## 10.11 Covariates in DFA models

It is standard to add covariates to the analysis so that one removes known important drivers. The DFA with covariates is written:

$$$\begin{gathered} \mathbf{y}_t = \mathbf{Z}\mathbf{x}_t+\mathbf{a}+\mathbf{D}\mathbf{d}_t+\mathbf{v}_t \text{ where } \mathbf{v}_t \sim \text{MVN}(0,\mathbf{R}) \\ \mathbf{x}_t = \mathbf{x}_{t-1}+\mathbf{w}_t \text{ where } \mathbf{w}_t \sim \text{MVN}(0,\mathbf{Q}) \end{gathered} \tag{10.12}$$$

where the $$q \times 1$$ vector $$\mathbf{d}_t$$ contains the covariate(s) at time $$t$$, and the $$n \times q$$ matrix $$\mathbf{D}$$ contains the effect(s) of the covariate(s) on the observations.
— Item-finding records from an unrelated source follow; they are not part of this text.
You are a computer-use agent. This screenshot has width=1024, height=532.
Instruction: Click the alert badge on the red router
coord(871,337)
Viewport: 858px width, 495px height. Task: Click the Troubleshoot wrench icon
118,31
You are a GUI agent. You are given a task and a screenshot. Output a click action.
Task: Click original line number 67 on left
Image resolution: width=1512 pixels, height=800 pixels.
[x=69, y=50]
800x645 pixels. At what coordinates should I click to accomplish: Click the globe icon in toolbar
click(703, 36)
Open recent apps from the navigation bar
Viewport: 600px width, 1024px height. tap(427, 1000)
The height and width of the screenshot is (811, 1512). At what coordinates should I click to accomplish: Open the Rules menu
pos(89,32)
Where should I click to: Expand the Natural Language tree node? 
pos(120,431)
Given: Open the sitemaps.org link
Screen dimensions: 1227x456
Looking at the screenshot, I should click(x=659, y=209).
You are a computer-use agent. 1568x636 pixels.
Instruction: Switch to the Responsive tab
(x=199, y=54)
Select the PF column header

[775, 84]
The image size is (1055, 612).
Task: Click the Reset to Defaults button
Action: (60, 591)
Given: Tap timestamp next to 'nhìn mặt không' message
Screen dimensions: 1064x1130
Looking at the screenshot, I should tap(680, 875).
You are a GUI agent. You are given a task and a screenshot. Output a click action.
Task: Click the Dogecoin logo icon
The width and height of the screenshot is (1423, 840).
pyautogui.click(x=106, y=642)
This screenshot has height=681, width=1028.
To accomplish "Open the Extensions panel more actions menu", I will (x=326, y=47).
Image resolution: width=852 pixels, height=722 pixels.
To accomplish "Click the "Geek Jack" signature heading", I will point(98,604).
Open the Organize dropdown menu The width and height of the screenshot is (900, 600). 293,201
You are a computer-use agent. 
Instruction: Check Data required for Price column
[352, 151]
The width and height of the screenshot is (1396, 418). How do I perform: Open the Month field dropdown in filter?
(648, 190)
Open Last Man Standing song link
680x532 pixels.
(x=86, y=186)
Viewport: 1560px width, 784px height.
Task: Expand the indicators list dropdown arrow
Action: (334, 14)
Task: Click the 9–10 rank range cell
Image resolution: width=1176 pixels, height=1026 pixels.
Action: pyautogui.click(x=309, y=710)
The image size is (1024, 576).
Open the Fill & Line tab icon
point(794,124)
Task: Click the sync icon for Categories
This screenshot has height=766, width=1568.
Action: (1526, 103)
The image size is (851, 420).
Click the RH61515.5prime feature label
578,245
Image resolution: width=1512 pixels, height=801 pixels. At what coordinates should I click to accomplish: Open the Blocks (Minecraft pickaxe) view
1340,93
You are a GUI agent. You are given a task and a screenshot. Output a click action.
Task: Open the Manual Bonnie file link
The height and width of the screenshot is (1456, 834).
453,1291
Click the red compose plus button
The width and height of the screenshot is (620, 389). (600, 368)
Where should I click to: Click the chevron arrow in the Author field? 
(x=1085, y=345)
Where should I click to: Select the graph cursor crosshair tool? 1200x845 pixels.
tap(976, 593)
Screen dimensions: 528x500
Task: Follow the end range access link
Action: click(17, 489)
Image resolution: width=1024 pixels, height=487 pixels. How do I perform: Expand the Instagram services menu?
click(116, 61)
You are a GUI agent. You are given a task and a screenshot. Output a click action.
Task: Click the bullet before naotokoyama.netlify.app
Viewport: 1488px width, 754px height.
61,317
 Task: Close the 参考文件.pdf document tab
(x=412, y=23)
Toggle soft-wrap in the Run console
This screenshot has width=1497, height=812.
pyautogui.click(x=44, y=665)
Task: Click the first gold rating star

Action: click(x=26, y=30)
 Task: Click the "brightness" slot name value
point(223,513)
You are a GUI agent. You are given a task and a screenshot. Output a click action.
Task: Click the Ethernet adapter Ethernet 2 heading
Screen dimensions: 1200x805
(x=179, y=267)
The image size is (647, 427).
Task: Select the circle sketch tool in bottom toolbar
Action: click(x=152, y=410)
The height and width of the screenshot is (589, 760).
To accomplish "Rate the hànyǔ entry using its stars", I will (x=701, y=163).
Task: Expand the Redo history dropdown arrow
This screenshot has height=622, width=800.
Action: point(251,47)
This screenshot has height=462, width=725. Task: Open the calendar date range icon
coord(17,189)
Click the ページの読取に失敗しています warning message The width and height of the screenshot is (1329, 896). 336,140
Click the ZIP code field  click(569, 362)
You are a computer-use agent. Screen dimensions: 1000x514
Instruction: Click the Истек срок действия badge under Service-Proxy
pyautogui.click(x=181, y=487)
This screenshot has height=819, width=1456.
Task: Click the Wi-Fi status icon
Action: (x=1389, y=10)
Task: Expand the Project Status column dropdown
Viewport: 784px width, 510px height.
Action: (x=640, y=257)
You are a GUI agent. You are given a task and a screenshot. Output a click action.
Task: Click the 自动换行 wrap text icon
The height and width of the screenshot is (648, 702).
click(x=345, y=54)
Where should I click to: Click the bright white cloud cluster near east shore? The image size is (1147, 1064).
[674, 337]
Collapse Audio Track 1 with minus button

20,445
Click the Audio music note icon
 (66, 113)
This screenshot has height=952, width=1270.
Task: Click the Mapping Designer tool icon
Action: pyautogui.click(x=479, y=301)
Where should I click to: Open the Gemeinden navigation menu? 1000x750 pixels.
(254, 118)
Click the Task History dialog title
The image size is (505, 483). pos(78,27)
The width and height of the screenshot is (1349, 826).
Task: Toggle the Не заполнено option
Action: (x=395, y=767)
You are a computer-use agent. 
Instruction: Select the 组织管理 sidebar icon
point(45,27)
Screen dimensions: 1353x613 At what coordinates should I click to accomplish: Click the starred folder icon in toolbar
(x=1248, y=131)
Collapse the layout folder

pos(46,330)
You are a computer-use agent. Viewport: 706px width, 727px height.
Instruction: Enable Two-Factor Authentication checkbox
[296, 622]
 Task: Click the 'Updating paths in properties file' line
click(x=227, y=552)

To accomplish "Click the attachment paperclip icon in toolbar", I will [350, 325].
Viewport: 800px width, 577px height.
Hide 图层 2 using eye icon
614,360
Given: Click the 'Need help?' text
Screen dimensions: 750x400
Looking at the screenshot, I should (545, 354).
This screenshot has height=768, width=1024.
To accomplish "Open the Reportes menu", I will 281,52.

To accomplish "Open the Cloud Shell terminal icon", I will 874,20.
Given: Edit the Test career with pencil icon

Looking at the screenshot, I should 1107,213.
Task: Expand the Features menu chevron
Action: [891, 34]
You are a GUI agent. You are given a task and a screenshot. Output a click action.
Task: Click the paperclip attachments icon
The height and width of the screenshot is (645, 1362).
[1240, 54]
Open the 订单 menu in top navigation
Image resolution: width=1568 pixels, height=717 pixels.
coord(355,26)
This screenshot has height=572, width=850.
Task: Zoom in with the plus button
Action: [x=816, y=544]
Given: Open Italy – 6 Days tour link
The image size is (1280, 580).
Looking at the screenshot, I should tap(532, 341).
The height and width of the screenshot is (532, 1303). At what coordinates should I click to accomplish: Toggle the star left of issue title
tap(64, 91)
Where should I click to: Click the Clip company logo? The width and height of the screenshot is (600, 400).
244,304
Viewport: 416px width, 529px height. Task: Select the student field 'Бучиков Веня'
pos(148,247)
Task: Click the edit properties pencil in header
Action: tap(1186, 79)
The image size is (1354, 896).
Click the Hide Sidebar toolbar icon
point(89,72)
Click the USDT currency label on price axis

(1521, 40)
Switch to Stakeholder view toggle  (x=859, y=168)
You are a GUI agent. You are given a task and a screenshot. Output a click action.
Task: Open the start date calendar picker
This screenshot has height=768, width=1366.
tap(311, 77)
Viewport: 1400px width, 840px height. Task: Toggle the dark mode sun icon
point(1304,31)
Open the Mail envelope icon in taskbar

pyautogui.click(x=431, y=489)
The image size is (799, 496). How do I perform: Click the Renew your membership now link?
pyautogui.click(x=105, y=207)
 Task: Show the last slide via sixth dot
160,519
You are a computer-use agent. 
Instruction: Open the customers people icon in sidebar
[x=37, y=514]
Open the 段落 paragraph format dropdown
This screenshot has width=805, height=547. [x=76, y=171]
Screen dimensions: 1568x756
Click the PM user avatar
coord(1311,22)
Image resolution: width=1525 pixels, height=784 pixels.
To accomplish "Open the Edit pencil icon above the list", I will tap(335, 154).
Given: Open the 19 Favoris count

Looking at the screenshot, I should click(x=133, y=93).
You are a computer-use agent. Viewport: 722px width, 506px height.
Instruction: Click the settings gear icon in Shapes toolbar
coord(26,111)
Using form = "dfa" and covariates=<covariate name(s)>, we can easily add covariates to our DFA, but this means that the covariates are input, not data, and there can be no missing values (see Chapter 6 in the MARSS User Guide for how to include covariates with missing values).